## The problem
Write out the data below exactly as given, without any of its pictures.

## Source records
###
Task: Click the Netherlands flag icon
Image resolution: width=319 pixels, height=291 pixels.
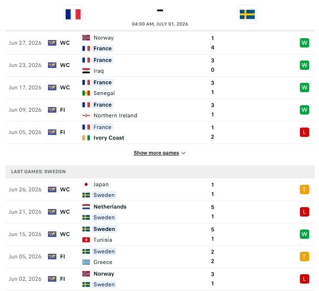Action: (x=86, y=207)
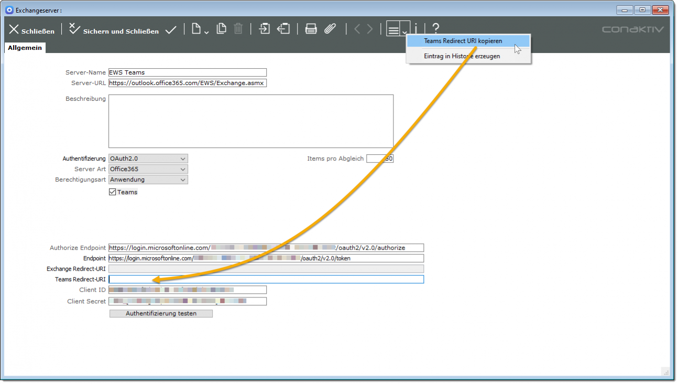Choose Eintrag in Historie erzeugen
The height and width of the screenshot is (384, 678).
462,56
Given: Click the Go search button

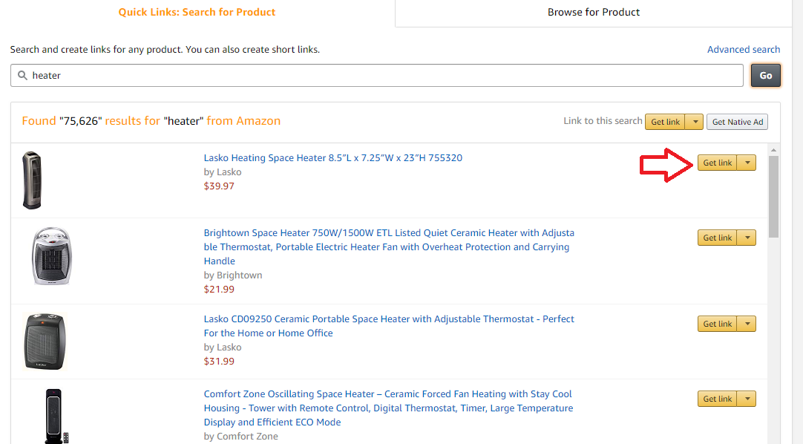Looking at the screenshot, I should pyautogui.click(x=766, y=75).
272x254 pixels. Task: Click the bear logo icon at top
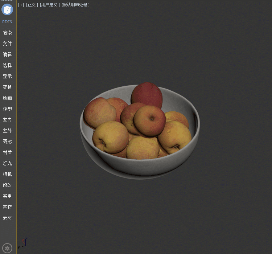coord(7,9)
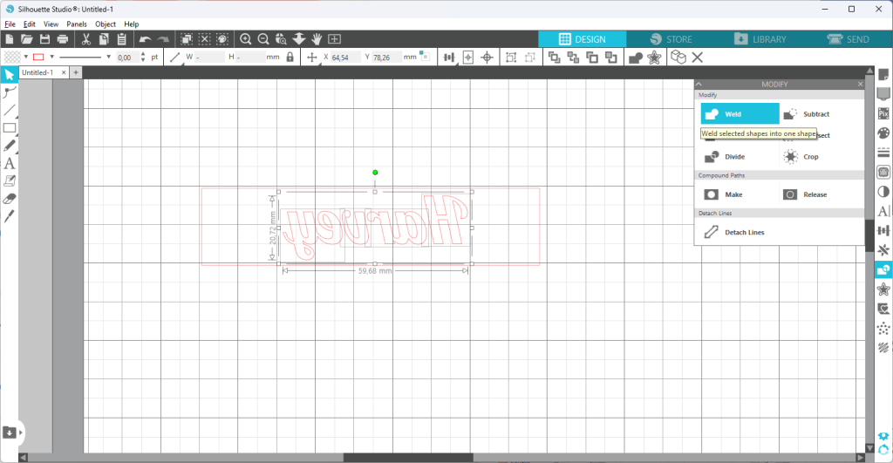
###
## Solution to this task
Task: Click the Netherlands flag icon
Image resolution: width=319 pixels, height=291 pixels.
Action: (x=86, y=207)
Choose Eintrag in Historie erzeugen
The height and width of the screenshot is (384, 678).
462,56
Given: Click the Go search button

Looking at the screenshot, I should pyautogui.click(x=766, y=75).
272x254 pixels. Task: Click the bear logo icon at top
coord(7,9)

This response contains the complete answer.